Heading into the World Championships, the British athlete makes no secret of the fact that in 2018 there was a period where she 'fell out of love with the sport a little bit' despite her sustained success.
"I think last year was just my year of distraction," Cockroft admitted. "The European Championships didn't really drive me as much as it should have done and I obviously went off and became a Countryfile presenter.
"I don't regret a single second of it, I absolutely loved what I did outside of my sport last year and I think it's really important for athletes to go and look up what they can do outside their sport because you know you don't want to get to the end of your career and have no other strings to your bow other than I can push fast in a straight line.
"Best of all it showed me how much I actually love my sport and going out in Berlin and winning silver made me realise that I do this because I love winning, I love being on the track and being the best in the world.
"It made me come back this year and really focus on what I need to do so I've made some pretty big changes like moving away from Yorkshire and training with a group and so far so good," she added.
"I'm super lucky to do what I do"
Leading up to the World Championships Cockroft has received praise for not just her results and form on the track, but also for how she uses her platform to highlight issues affecting the disabled community.
And with under 300 days to go until the Tokyo Paralympics there are already debates surrounding the "Superhuman" label regularly used within the media.
"I think ultimately I love the Superhuman idea, the concept of it is fantastic but it kind of got stretched out so much that it wasn't just about the Paralympians, it was about everyone in the disabled community," said Cockroft.
"After London 2012 I had people approaching me in the street saying 'my life is horrible now because of what you've done, people come and ask me why are you not the next world beater, why are you claiming benefits and not getting a job'.

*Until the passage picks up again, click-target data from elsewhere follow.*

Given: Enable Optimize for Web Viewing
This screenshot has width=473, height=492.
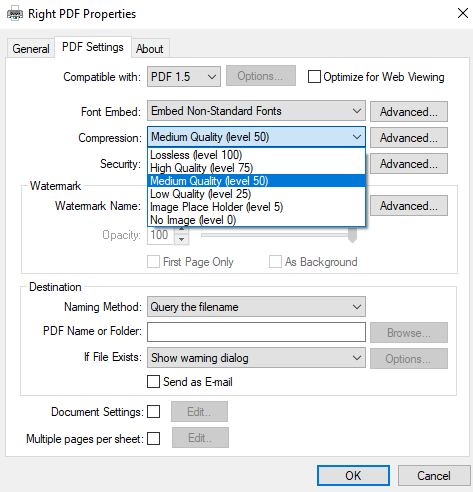Looking at the screenshot, I should coord(314,77).
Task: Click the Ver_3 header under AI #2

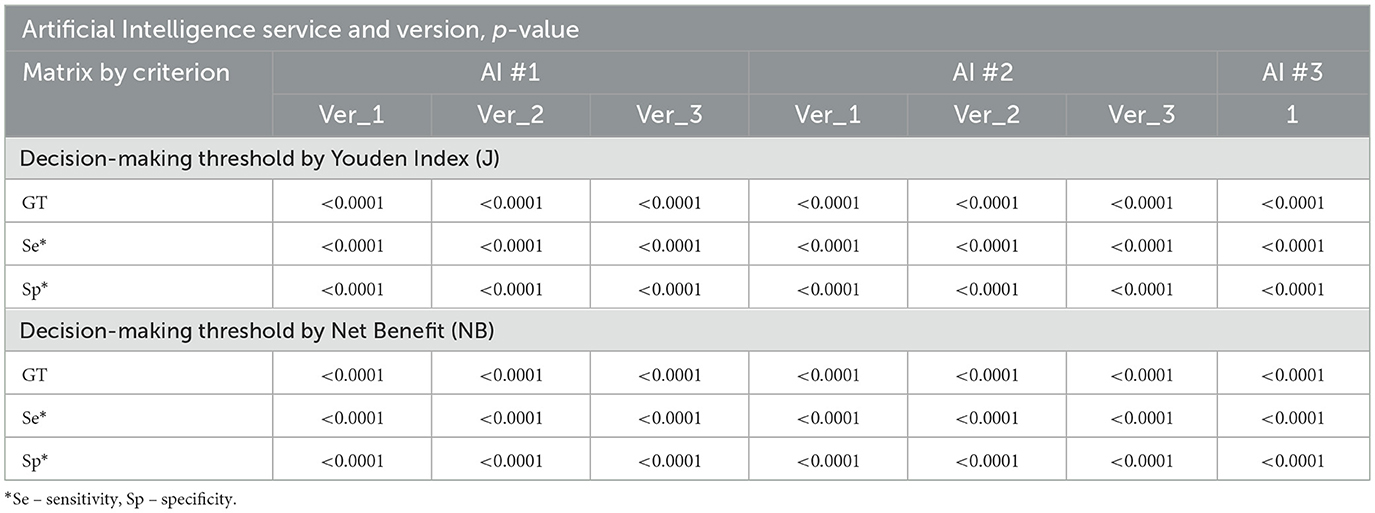Action: pos(1141,115)
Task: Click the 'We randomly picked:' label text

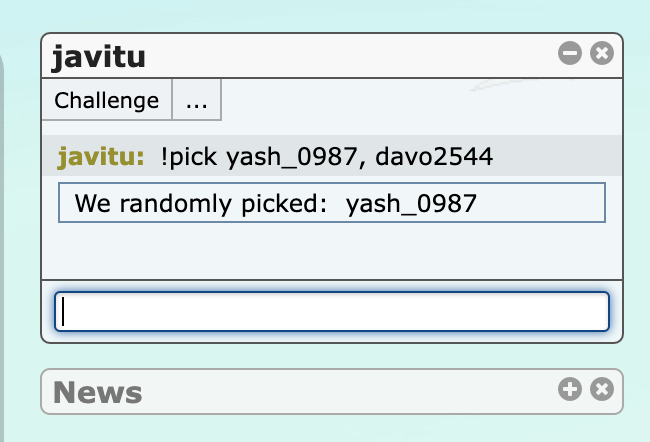Action: click(x=201, y=204)
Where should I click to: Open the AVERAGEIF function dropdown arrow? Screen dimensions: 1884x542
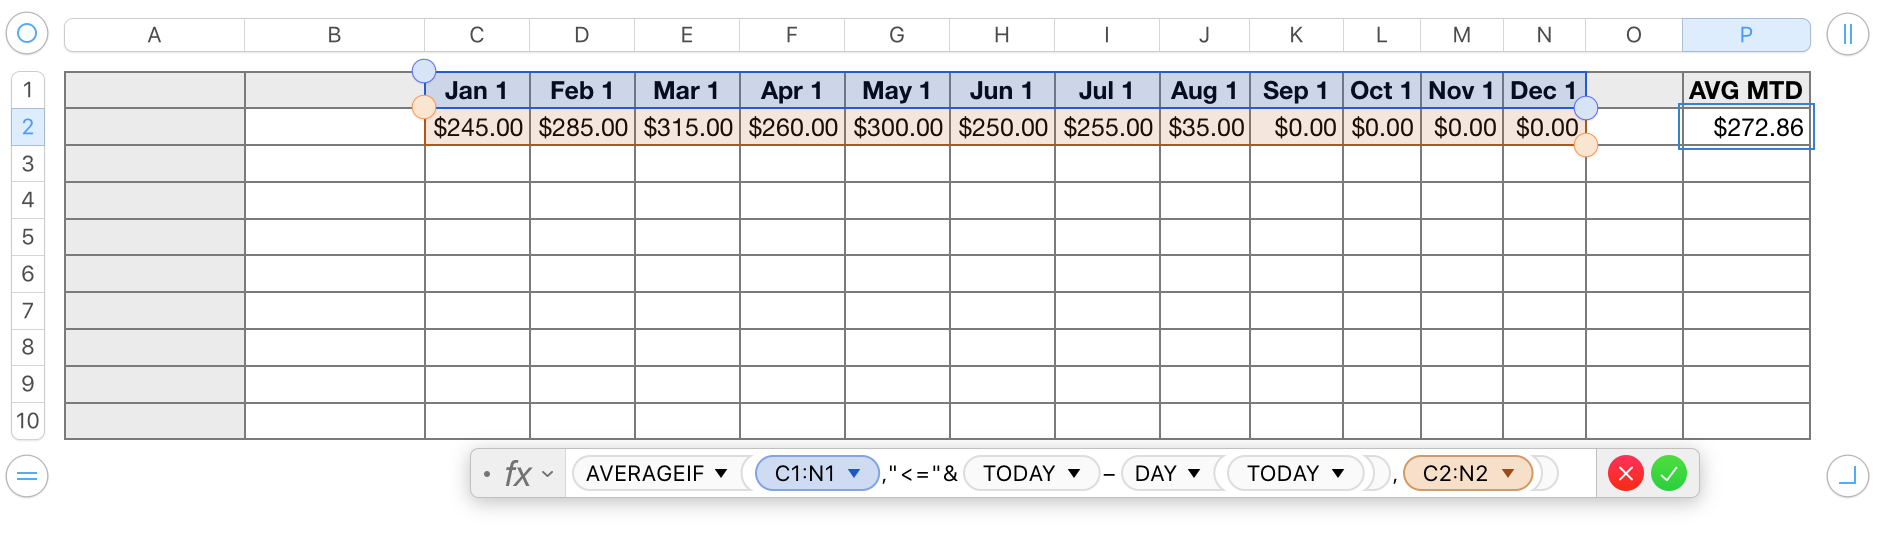point(721,473)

"To have real people coming to you and saying that - we thought as Paralympians we were changing the world for the better but we actually made a lot of people's lives a lot more difficult.
"You know nobody looks at an able-bodied person walking down the street and goes 'oh that's the next Usain Bolt' but everyone looks at a person in a wheelchair or an amputee and goes 'why are you not racing against Jonnie Peacock?'
"I always say I'm super lucky to what I do, it doesn't make me superhuman and I think moving forward it's about changing the focus.
"I don't know whether it's being brought back next year but hopefully we can kind of put it back on the Paralympians and just show what we can do rather than make it sound like everyone can do it."